Troubleshooting Keras with LSTM and CNN for time series classification

Question

I have been trying to replicate the previous question on combining LSTM with CNN : How to combine LSTM and CNN in timeseries classification

However, for one reason or another, my val_accuracy is stuck at 0.4166 since the first epoch.

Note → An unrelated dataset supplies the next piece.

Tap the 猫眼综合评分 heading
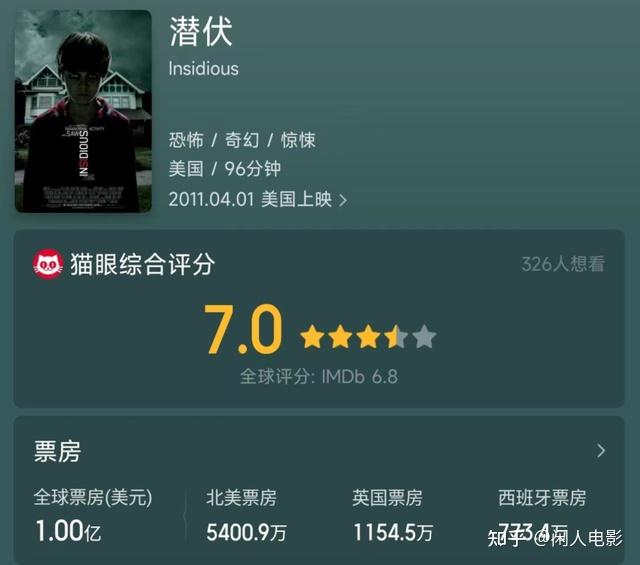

Funnily, no matter the model architecture, this value is roughly the same. This makes me think there is something wrong somewhere but I don't know where to start troubleshooting.

Some background on the data:

Multivariate time series (5 time steps x 20 features) data with 3 possible classes.
Input shapes for training/validation/test sets are (180000, 5,20) / (60000,5,20) / (60000,5,20).
The X training set was standardized using sklearn StandardScaler and then transformed on the validation and test sets. The y labels were one-hot encoded.

Example model using LSTM and CNN:

model = keras.Sequential()
model.add(keras.layers.LSTM(200, return_sequences=True, 
                            input_shape=(X_train_scaled.shape[1], X_train_scaled.shape[2]) ))

model.add(keras.layers.Conv1D(200, kernel_size=3, activation = 'relu'))
model.add(keras.layers.GlobalMaxPooling1D())
model.add(keras.layers.Dense(100))
model.add(keras.layers.Dense(y_train.shape[1], activation='softmax'))
model.compile(loss='categorical_crossentropy', optimizer='sgd', metrics=['acc'])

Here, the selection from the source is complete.